I was always under the pressure of the “go big or go home” mindset: you need to be like Steve Jobs, if not, you’re a failure. You need to change an entire industry in order to be remembered, if not, you’ll be dust in the wind. You won’t have a place in the select group of People Remembered Forever and Ever.
But this is mostly bullshit. A game of the ego. It’s living your life worried about people remembering you or not when you’re dead. You won’t have feelings or consciousness in order to feel bad if they are not remembering you, because you’ll be dead! Non sense.
It’s better to focus your energy on the short life we have on earth. As Mario Benedetti said:
I believe life is a parenthesis between two nothings.
Let’s focus on the something, that short range inside parenthesis. The nothing will inevitably win, but that’s ok.
The relationship between Pieter’s booking software for African hairdressers example and my endless philosophical reflection is that sometimes is better to relax a little bit. Don’t try to change the world with your tiny app. Start small. Pick a small problem in a niche community and try to solve it. Then you can grow and add more use cases. But being really good to solve a specific issue in the world is a competitive advantage!
Niches are specific market segments that are shallow enough to easily access, with not many players in there. Niches are a great start because they’re usually too small in economic value for big companies to attend to. They’re also the perfect size to market a new company towards. Niches go against the ridiculous “go big or go home” attitude that the rise of startups in mainstream media pushed from 2006 onward. But that attitude isn’t realistic. Because most big companies started very small. If you start big from day one, it’s the wrong way to go about it. People don’t like niches because they’re too small for people’s ego’s.

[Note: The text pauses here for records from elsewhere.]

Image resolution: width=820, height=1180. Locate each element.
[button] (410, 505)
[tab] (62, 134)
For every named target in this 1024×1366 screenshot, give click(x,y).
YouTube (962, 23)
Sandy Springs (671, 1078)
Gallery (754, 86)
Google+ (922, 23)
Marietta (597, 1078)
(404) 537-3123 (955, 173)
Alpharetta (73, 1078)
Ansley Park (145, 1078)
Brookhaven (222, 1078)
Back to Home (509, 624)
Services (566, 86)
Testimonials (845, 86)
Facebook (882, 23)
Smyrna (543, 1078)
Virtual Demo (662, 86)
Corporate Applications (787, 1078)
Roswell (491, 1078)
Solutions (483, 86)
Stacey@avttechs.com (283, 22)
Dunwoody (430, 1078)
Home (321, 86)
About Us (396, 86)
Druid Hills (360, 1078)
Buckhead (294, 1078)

The thing is, I only learn what I need when I need it. Instead of spending months on learning an ENTIRE language, framework or tool. I just learn the bit that I need now. This is a much faster and leaner approach which will save you time and make you more productive. And actually ship your product.

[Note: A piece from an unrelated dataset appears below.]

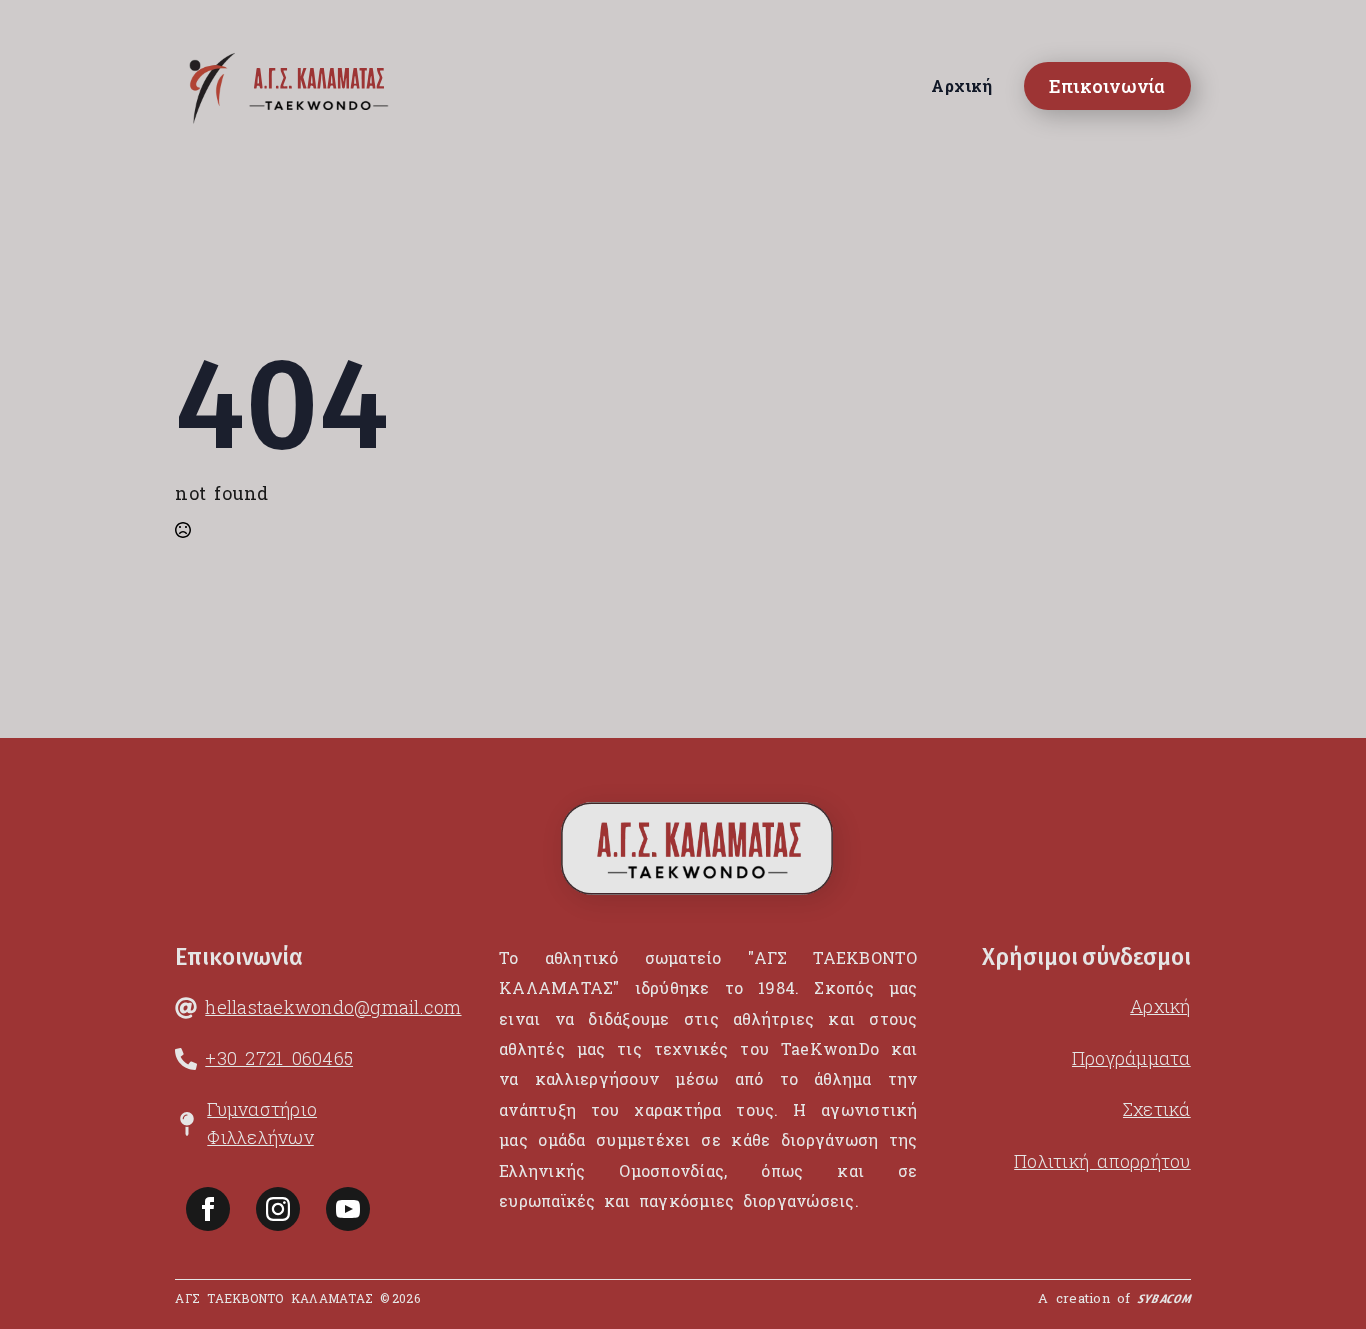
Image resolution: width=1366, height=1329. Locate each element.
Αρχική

When you’re working on a side project there is a huge amount of knowledge to acquire: development (backend, DBs, mobile, web, depending on your product’s needs), testing, CI/CD, marketing, product, management, negotiations, legals, taxes… The list goes on. Every time I need to learn something new, I try to be exhaustive, which is the opposite direction of what Pieter suggests.
I think there should be a balance between both strategies. one thing is clear: you need to ship your product. You cannot spend 3 months on a 3 points ticket. That’s why you need to set time constraints to move shit to the “done” column (for example, sprints). But, from the other side, it’s good to spend some time reading the documentation of some tool you wanna use, or do a complete research of possible ways to solve a particular issue. The idea is to ship a product, but not a crappy product. Your product needs to work. It needs to scale. It needs to solve people’s needs.
Wrapping up
I hope you liked this weird way of summarizing two nice books. As I said, everything here is me interpreting and applying concepts from both books to my personal journey, so probably it’s crap for someone experiencing a completely different life. But probably not! And if that’s the case, it’s more than enough to make me a little bit more happy.